Zero Dark Thirty has revived the debate in the US about so-called "enhanced interrogation".

Last week, the Academy Award-winning director Kathryn Bigelow defended her controversial Oscar-tipped movie Zero Dark Thirty against criticism over its depiction of torture in the hunt for Osama bin Laden.

Much was made about the authenticity of the film by Bigelow and the screenwriter Mark Boal, who used insider access to tell the sweeping, meticulously detailed story of the decade-long search for bin Laden.

In an op-ed in the Los Angeles Times, Bigelow wrote that critics should focus on those responsible for torture and harsh interrogation techniques in the years after September 11, rather than on the artists portraying them.

"Experts disagree sharply on the facts and particulars of the intelligence hunt, and doubtlessly that debate will continue," wrote Bigelow, whose 2008 film The Hurt Locker won six Oscars including Best Picture and Best Director.

"As for what I personally believe, which has been the subject of inquiries, accusations and speculation, I think Osama bin Laden was found due to ingenious detective work.

"Torture was, however, as we all know, employed in the early years of the hunt. That doesn't mean it was the key to finding bin Laden.
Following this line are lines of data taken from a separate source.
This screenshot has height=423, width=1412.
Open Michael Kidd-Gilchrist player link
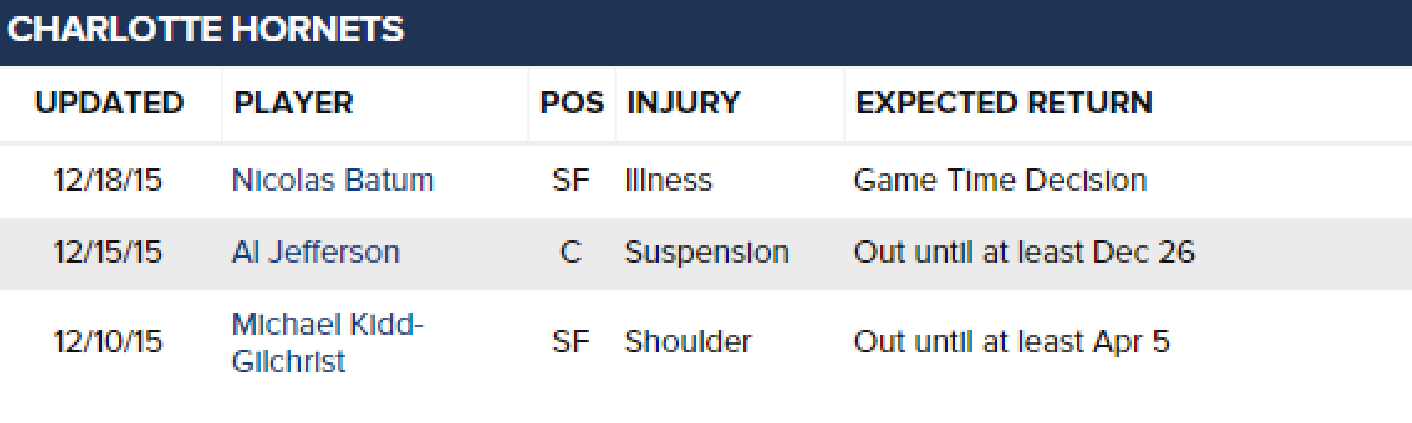[x=328, y=342]
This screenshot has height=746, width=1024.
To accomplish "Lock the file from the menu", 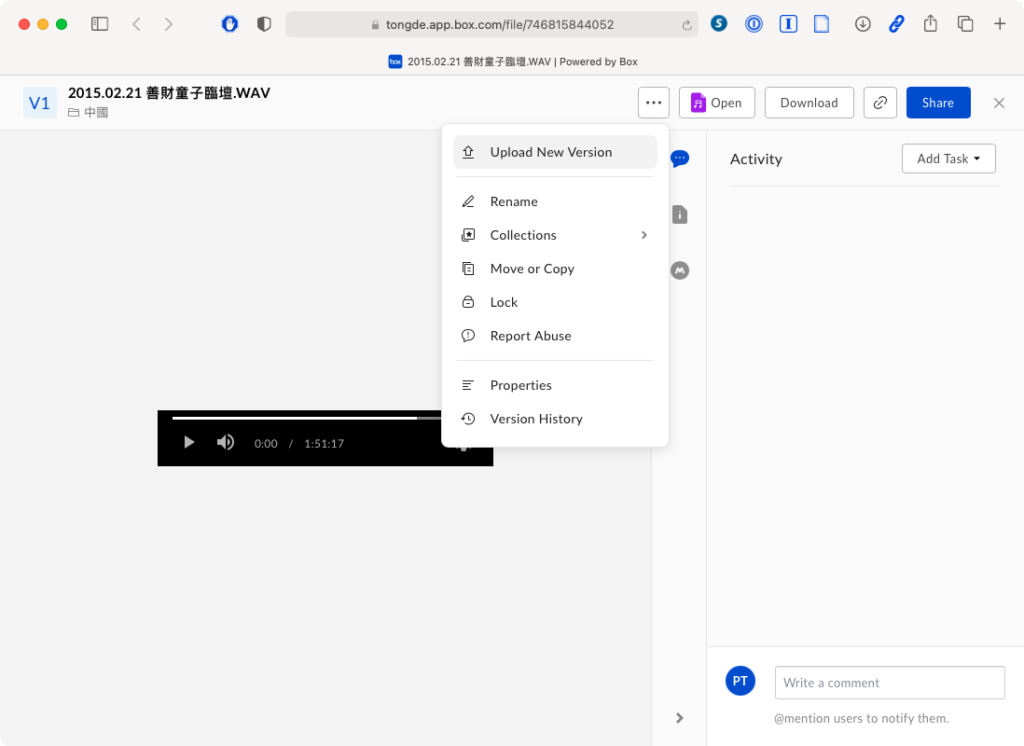I will (x=504, y=302).
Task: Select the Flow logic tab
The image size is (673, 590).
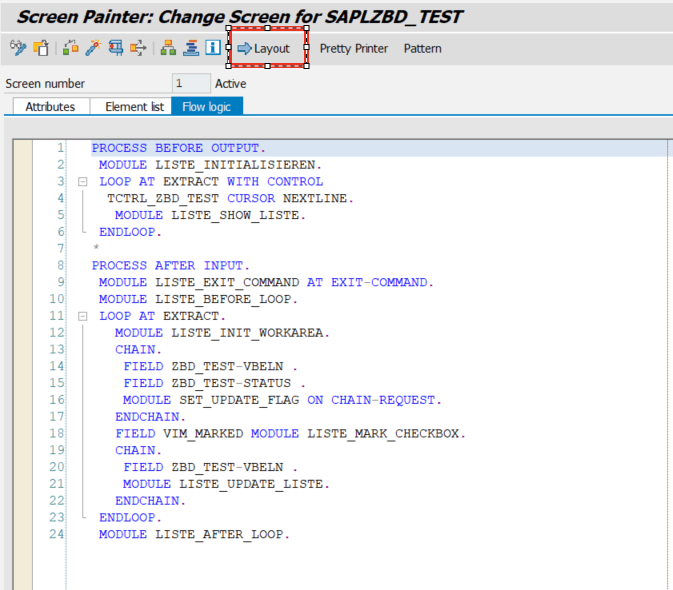Action: [206, 106]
It means it is a part of the story we couldn't ignore."

The movie includes graphic depictions of water-boarding and other harsh techniques, and alludes to the changing CIA culture that came about after Barack Obama became president in 2009.

It has drawn criticism notably from the acting CIA director Michael Morell, who issued a statement about it last month. "The film creates the strong impression that the enhanced interrogation techniques that were part of our former detention and interrogation programme were the key to finding bin Laden. That impression is false," he said.

A former CIA official, Jose Rodriguez, wrote in a Washington Post article headlined "Sorry Hollywood. What we did wasn't torture" that bloody interrogations never really happened. "The truth is that no one was bloodied or beaten in the enhanced interrogation programme which I supervised from 2002 to 2007," he wrote.

Bigelow wrote last week that "depiction is not endorsement", adding: "I do wonder if some of the sentiments … expressed about the film might be more appropriately directed at those who instituted and ordered these US policies, as opposed to a motion picture that brings the story to the screen." At least one member of the motion picture academy, David Clennon, has said he will not vote for Zero Dark Thirty in any category because of the way it depicts torture.